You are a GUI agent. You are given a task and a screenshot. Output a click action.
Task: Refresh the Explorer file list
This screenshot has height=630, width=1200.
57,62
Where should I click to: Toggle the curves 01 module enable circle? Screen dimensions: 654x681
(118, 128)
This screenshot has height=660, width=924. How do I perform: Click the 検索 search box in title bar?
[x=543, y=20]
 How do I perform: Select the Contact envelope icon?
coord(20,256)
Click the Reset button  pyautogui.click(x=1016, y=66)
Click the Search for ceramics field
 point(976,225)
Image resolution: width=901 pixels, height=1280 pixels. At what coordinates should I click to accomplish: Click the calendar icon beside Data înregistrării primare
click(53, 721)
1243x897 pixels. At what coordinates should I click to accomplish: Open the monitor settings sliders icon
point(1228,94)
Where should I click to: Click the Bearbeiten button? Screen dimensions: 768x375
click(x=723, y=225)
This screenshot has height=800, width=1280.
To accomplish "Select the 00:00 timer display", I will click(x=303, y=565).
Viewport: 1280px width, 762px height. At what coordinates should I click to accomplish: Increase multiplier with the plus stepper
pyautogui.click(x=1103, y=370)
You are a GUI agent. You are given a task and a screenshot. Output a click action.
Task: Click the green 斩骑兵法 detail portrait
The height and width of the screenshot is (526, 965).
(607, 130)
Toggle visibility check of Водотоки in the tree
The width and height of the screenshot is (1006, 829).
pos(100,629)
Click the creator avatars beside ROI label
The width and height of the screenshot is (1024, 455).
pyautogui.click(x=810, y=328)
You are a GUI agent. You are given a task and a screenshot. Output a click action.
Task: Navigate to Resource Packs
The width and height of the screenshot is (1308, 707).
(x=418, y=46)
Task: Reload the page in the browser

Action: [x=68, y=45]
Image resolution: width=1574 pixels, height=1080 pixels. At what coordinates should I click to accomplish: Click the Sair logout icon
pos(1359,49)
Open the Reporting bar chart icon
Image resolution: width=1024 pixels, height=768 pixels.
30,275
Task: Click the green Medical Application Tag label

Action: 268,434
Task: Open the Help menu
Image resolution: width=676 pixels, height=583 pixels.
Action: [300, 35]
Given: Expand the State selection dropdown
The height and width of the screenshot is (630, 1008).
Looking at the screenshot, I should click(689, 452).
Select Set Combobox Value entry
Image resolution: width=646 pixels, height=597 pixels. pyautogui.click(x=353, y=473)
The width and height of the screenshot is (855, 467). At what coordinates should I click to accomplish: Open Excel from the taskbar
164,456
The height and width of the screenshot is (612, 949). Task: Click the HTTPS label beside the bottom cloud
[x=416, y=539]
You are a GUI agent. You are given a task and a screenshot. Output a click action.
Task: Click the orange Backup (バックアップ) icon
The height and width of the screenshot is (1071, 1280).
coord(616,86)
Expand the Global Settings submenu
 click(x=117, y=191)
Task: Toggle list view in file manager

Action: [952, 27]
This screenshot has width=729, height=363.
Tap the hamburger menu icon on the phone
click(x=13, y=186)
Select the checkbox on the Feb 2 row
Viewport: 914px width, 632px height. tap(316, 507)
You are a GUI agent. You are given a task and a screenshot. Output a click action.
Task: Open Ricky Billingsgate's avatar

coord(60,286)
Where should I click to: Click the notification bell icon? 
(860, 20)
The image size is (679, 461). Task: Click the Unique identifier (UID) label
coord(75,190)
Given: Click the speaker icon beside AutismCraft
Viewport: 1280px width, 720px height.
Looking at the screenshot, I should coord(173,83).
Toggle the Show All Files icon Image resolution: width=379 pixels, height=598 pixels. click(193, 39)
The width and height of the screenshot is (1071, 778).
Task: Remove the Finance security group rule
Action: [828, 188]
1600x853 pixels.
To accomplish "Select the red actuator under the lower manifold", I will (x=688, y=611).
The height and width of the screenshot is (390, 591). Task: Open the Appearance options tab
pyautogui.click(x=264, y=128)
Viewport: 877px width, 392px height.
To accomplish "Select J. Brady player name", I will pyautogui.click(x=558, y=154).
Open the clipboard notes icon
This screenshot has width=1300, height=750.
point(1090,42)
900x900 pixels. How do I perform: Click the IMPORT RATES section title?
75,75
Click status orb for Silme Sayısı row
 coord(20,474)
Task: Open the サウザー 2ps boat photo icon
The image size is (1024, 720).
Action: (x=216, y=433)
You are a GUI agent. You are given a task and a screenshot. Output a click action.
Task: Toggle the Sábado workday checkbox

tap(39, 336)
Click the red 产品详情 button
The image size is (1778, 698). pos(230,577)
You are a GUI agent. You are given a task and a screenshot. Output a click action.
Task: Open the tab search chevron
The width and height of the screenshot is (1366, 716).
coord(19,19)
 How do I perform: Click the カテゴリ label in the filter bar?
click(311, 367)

(WHAT TO WORK ON):
Output each line of the material exactly as it was written above.

(SOLUTION FOR THIS PROBLEM):
You are a GUI agent. You are given a task and a screenshot. Output a click action.
Task: Refresh the Explorer file list
This screenshot has height=630, width=1200.
57,62
Where should I click to: Toggle the curves 01 module enable circle? Screen dimensions: 654x681
(118, 128)
This screenshot has height=660, width=924. How do I perform: Click the 検索 search box in title bar?
[x=543, y=20]
 How do I perform: Select the Contact envelope icon?
coord(20,256)
Click the Reset button  pyautogui.click(x=1016, y=66)
Click the Search for ceramics field
 point(976,225)
Image resolution: width=901 pixels, height=1280 pixels. At what coordinates should I click to accomplish: Click the calendar icon beside Data înregistrării primare
click(53, 721)
1243x897 pixels. At what coordinates should I click to accomplish: Open the monitor settings sliders icon
point(1228,94)
Where should I click to: Click the Bearbeiten button? Screen dimensions: 768x375
click(x=723, y=225)
This screenshot has height=800, width=1280.
To accomplish "Select the 00:00 timer display", I will click(x=303, y=565).
Viewport: 1280px width, 762px height. At what coordinates should I click to accomplish: Increase multiplier with the plus stepper
pyautogui.click(x=1103, y=370)
You are a GUI agent. You are given a task and a screenshot. Output a click action.
Task: Click the green 斩骑兵法 detail portrait
The height and width of the screenshot is (526, 965).
(607, 130)
Toggle visibility check of Водотоки in the tree
The width and height of the screenshot is (1006, 829).
pos(100,629)
Click the creator avatars beside ROI label
The width and height of the screenshot is (1024, 455).
pyautogui.click(x=810, y=328)
You are a GUI agent. You are given a task and a screenshot. Output a click action.
Task: Navigate to Resource Packs
The width and height of the screenshot is (1308, 707).
(x=418, y=46)
Task: Reload the page in the browser

Action: [x=68, y=45]
Image resolution: width=1574 pixels, height=1080 pixels. At what coordinates should I click to accomplish: Click the Sair logout icon
pos(1359,49)
Open the Reporting bar chart icon
Image resolution: width=1024 pixels, height=768 pixels.
30,275
Task: Click the green Medical Application Tag label

Action: 268,434
Task: Open the Help menu
Image resolution: width=676 pixels, height=583 pixels.
Action: [300, 35]
Given: Expand the State selection dropdown
The height and width of the screenshot is (630, 1008).
Looking at the screenshot, I should click(689, 452).
Select Set Combobox Value entry
Image resolution: width=646 pixels, height=597 pixels. pyautogui.click(x=353, y=473)
The width and height of the screenshot is (855, 467). At what coordinates should I click to accomplish: Open Excel from the taskbar
164,456
The height and width of the screenshot is (612, 949). Task: Click the HTTPS label beside the bottom cloud
[x=416, y=539]
You are a GUI agent. You are given a task and a screenshot. Output a click action.
Task: Click the orange Backup (バックアップ) icon
The height and width of the screenshot is (1071, 1280).
coord(616,86)
Expand the Global Settings submenu
 click(x=117, y=191)
Task: Toggle list view in file manager

Action: [952, 27]
This screenshot has width=729, height=363.
Tap the hamburger menu icon on the phone
click(x=13, y=186)
Select the checkbox on the Feb 2 row
Viewport: 914px width, 632px height. tap(316, 507)
You are a GUI agent. You are given a task and a screenshot. Output a click action.
Task: Open Ricky Billingsgate's avatar

coord(60,286)
Where should I click to: Click the notification bell icon? 
(860, 20)
The image size is (679, 461). Task: Click the Unique identifier (UID) label
coord(75,190)
Given: Click the speaker icon beside AutismCraft
Viewport: 1280px width, 720px height.
Looking at the screenshot, I should coord(173,83).
Toggle the Show All Files icon Image resolution: width=379 pixels, height=598 pixels. click(193, 39)
The width and height of the screenshot is (1071, 778).
Task: Remove the Finance security group rule
Action: [828, 188]
1600x853 pixels.
To accomplish "Select the red actuator under the lower manifold", I will (x=688, y=611).
The height and width of the screenshot is (390, 591). Task: Open the Appearance options tab
pyautogui.click(x=264, y=128)
Viewport: 877px width, 392px height.
To accomplish "Select J. Brady player name", I will pyautogui.click(x=558, y=154).
Open the clipboard notes icon
This screenshot has width=1300, height=750.
point(1090,42)
900x900 pixels. How do I perform: Click the IMPORT RATES section title?
75,75
Click status orb for Silme Sayısı row
 coord(20,474)
Task: Open the サウザー 2ps boat photo icon
The image size is (1024, 720).
Action: (x=216, y=433)
You are a GUI agent. You are given a task and a screenshot. Output a click action.
Task: Toggle the Sábado workday checkbox

tap(39, 336)
Click the red 产品详情 button
The image size is (1778, 698). pos(230,577)
You are a GUI agent. You are given a task and a screenshot. Output a click action.
Task: Open the tab search chevron
The width and height of the screenshot is (1366, 716).
coord(19,19)
 How do I perform: Click the カテゴリ label in the filter bar?
click(311, 367)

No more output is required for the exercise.